WHAT YOU HAVE TO DO >> Every line that contains "computer" must be located and copied from the data.

******************************

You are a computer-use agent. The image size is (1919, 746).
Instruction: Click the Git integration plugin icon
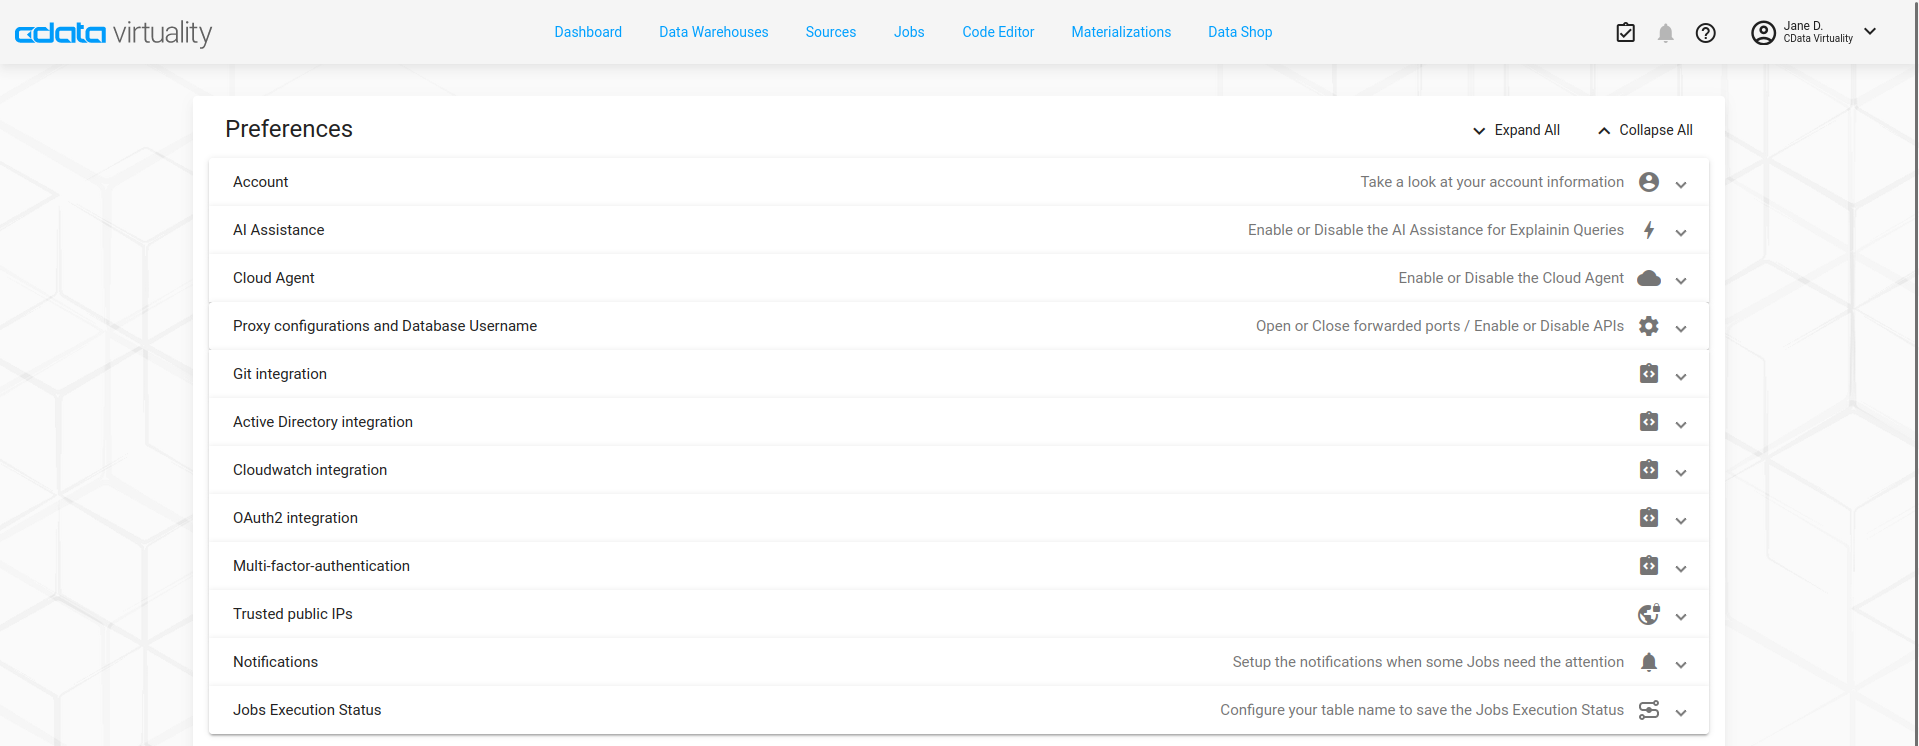coord(1648,374)
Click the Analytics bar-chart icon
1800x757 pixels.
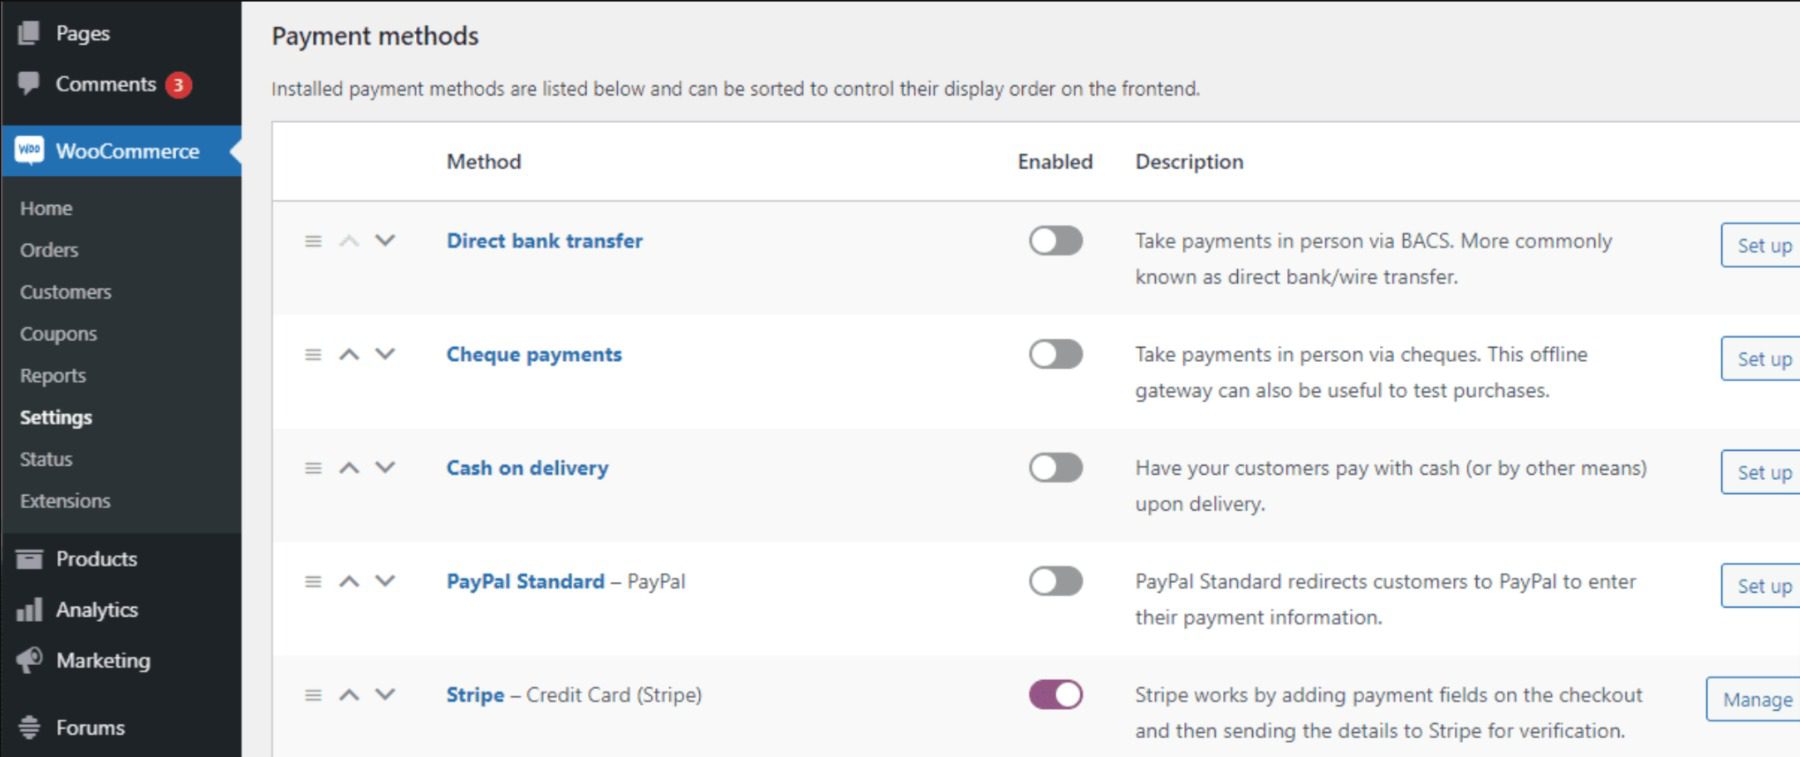(x=30, y=610)
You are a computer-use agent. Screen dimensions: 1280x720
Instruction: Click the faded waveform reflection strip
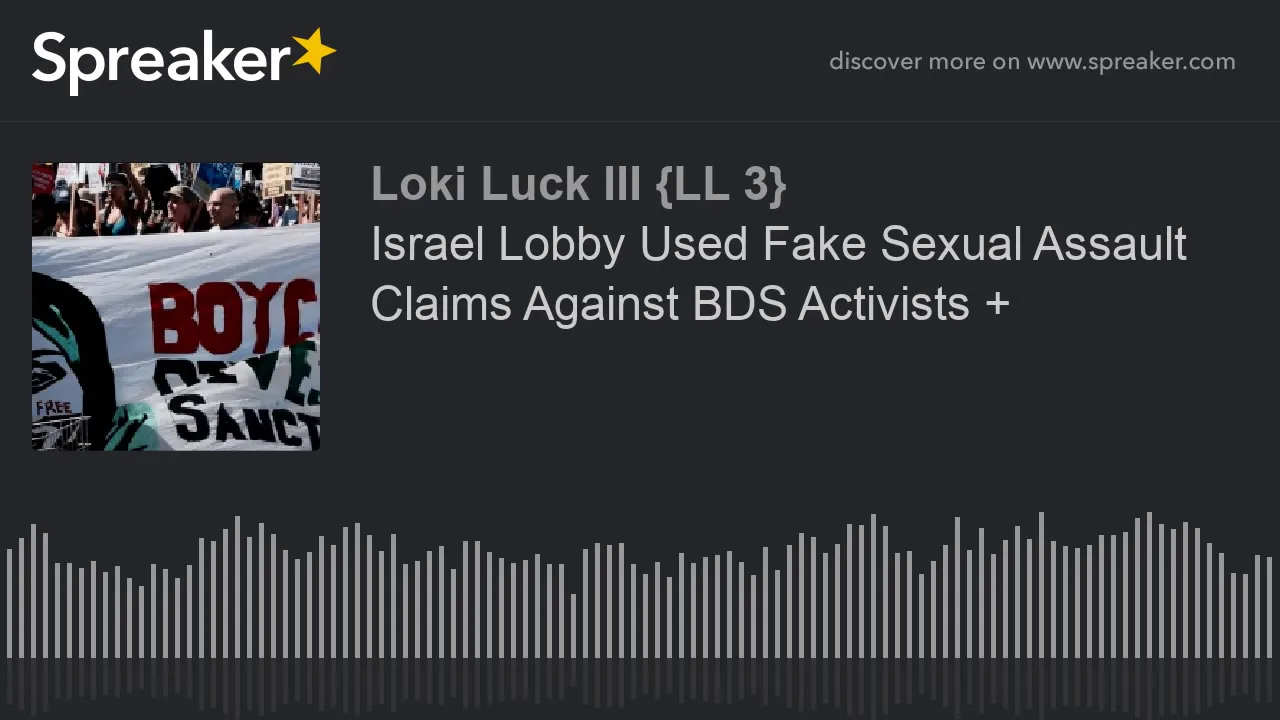[x=640, y=687]
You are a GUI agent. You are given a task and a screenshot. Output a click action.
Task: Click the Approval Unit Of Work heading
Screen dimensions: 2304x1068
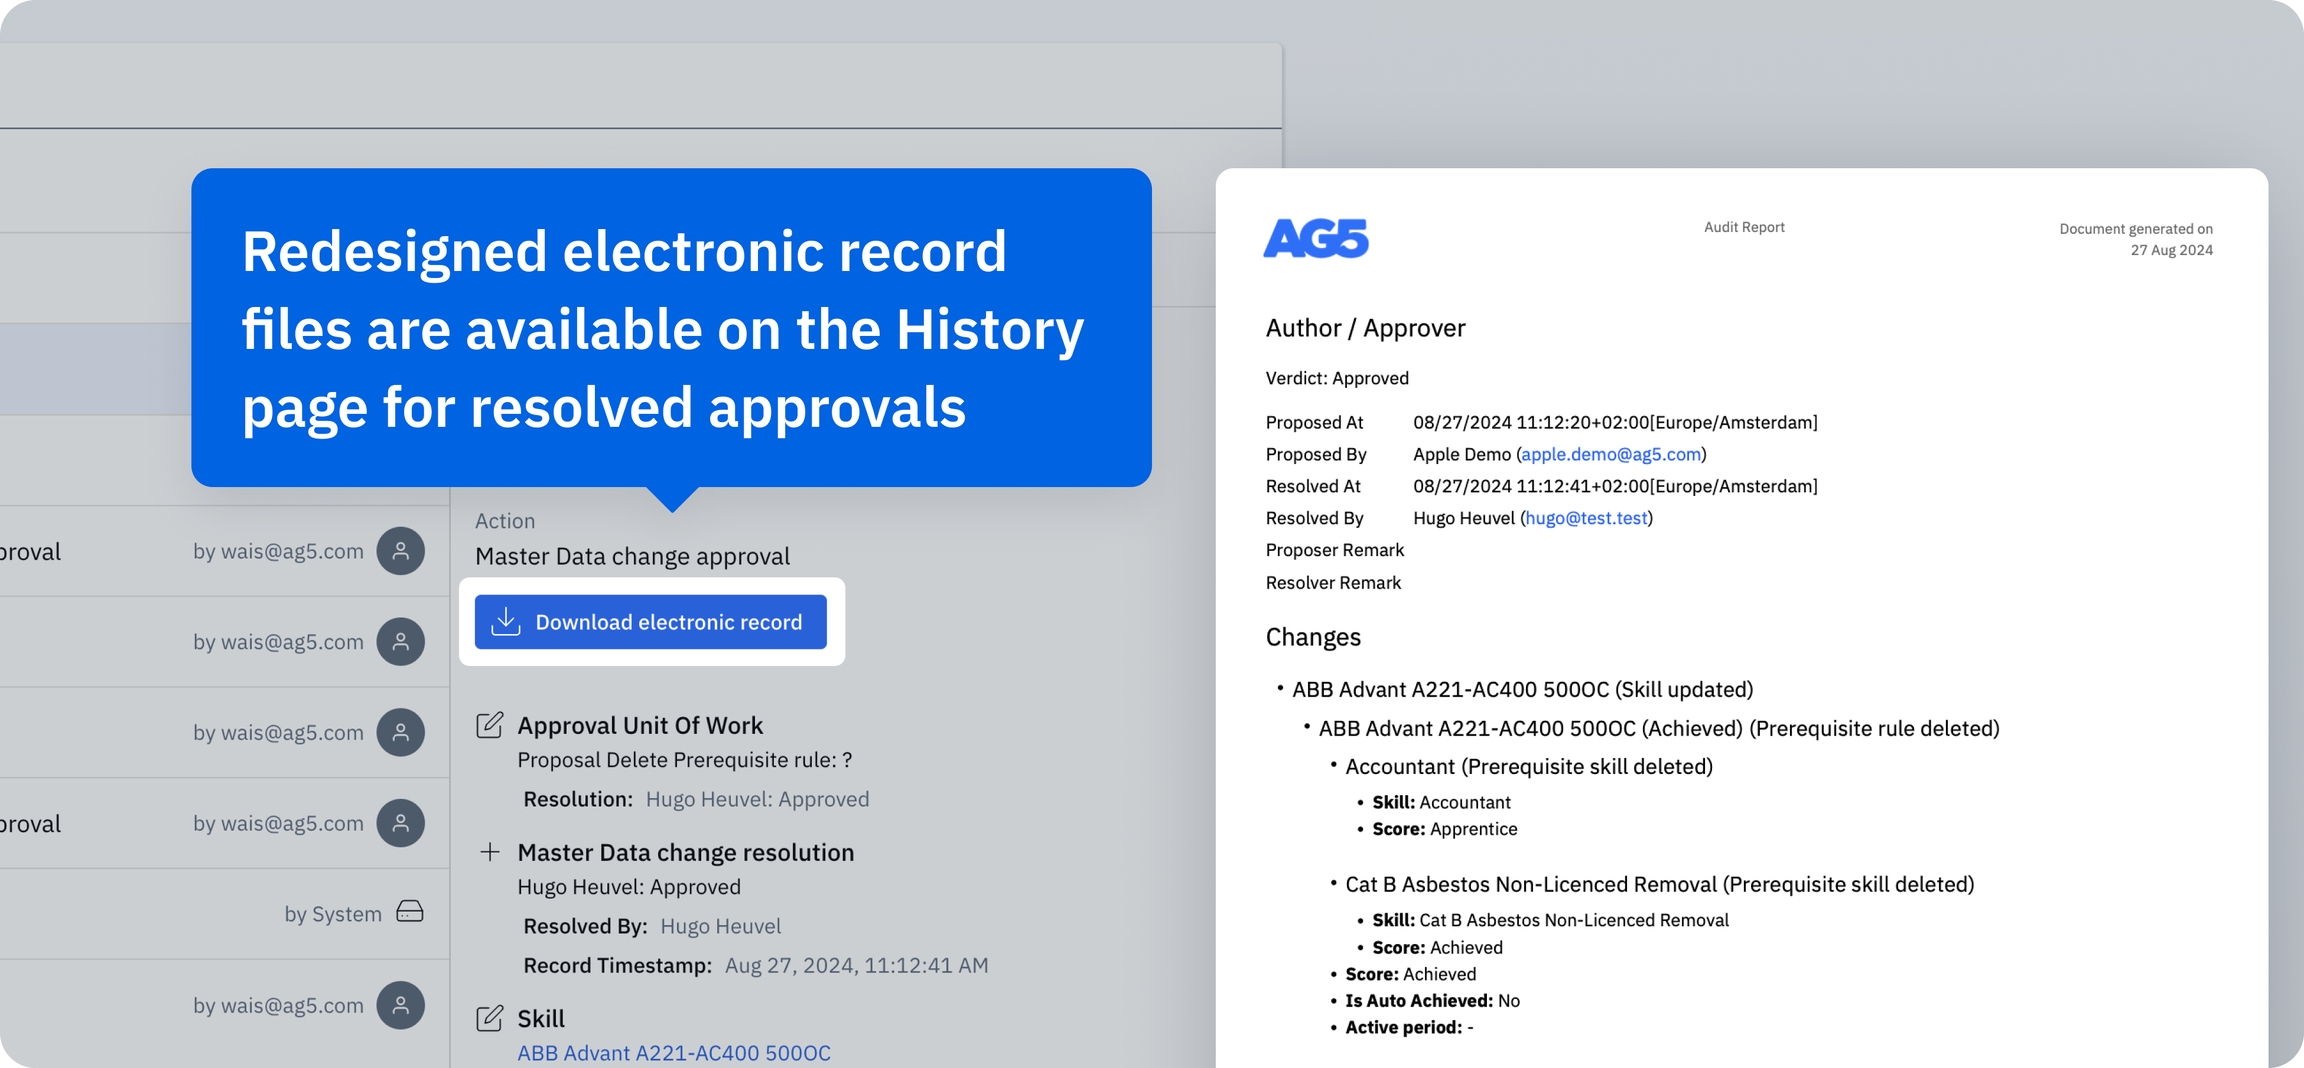639,725
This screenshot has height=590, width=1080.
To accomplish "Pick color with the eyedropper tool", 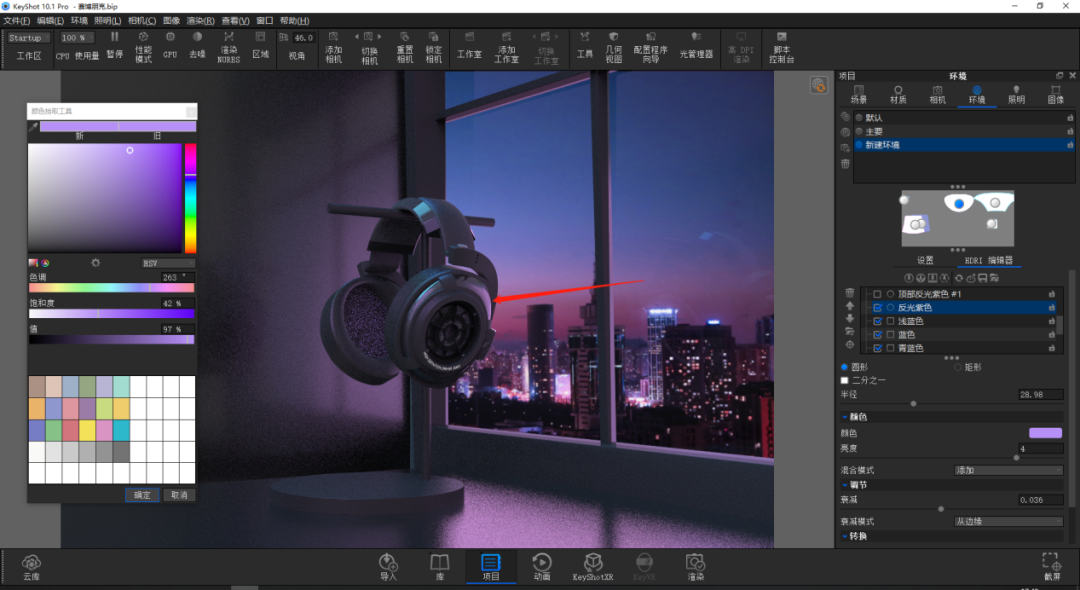I will click(32, 127).
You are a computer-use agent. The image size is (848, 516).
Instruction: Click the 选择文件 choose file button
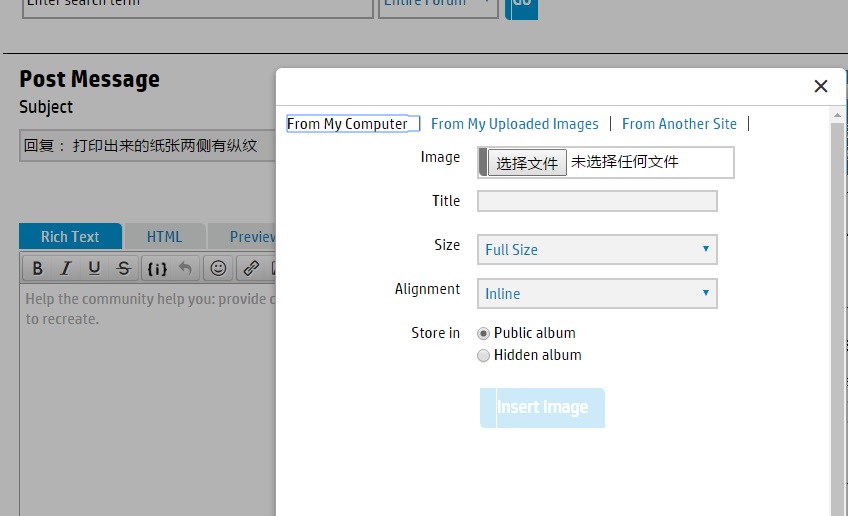click(527, 163)
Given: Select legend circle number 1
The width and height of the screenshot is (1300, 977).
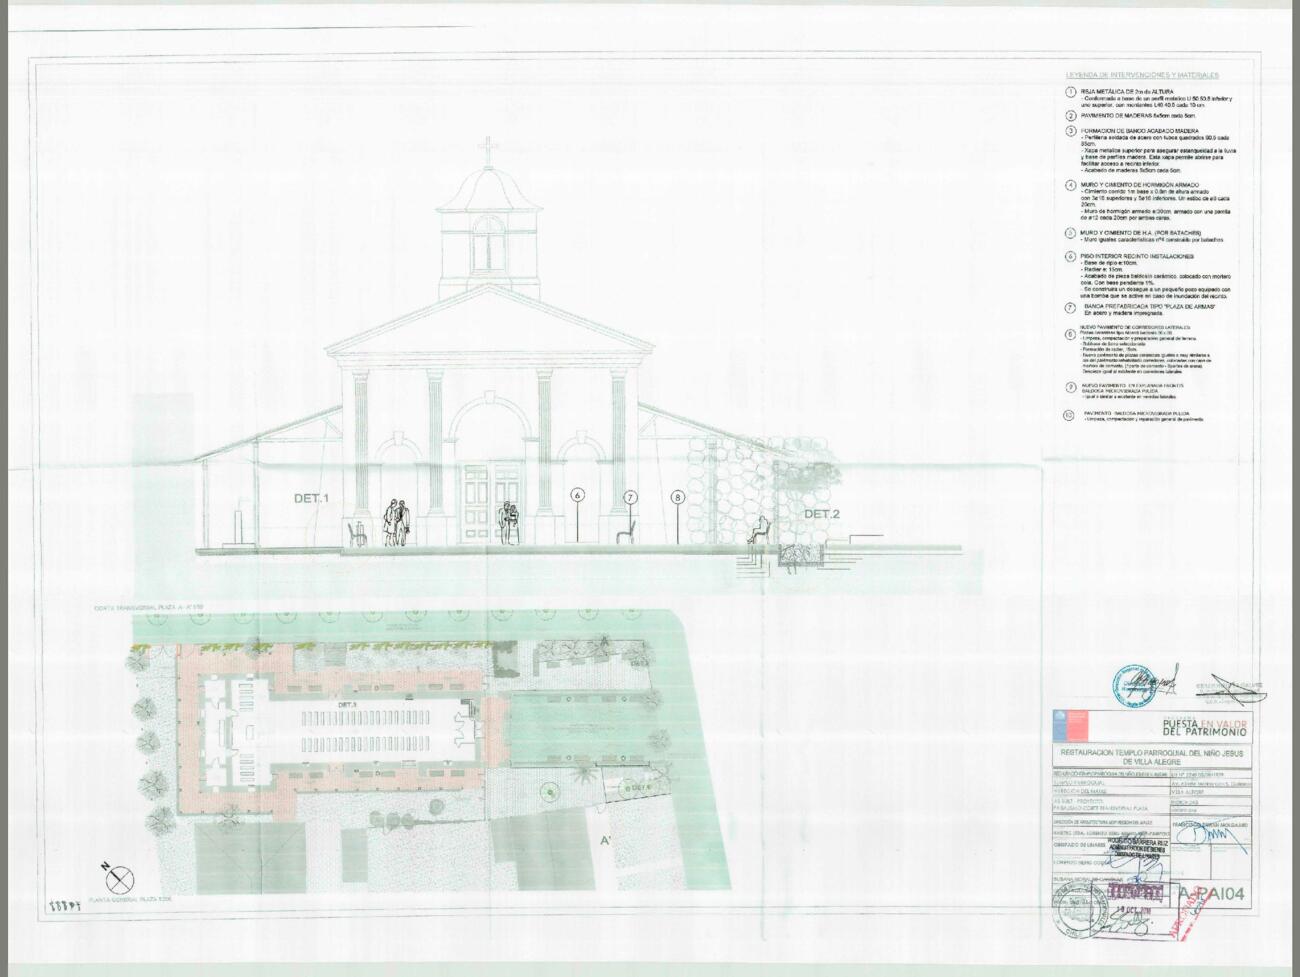Looking at the screenshot, I should coord(1070,92).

******************************

EXERCISE ANSWER >>
You are a computer-use agent. The image size is (1919, 746).
You are a computer-use agent. Screen dimensions: 1280x720
You are a computer-use agent. The image size is (848, 516).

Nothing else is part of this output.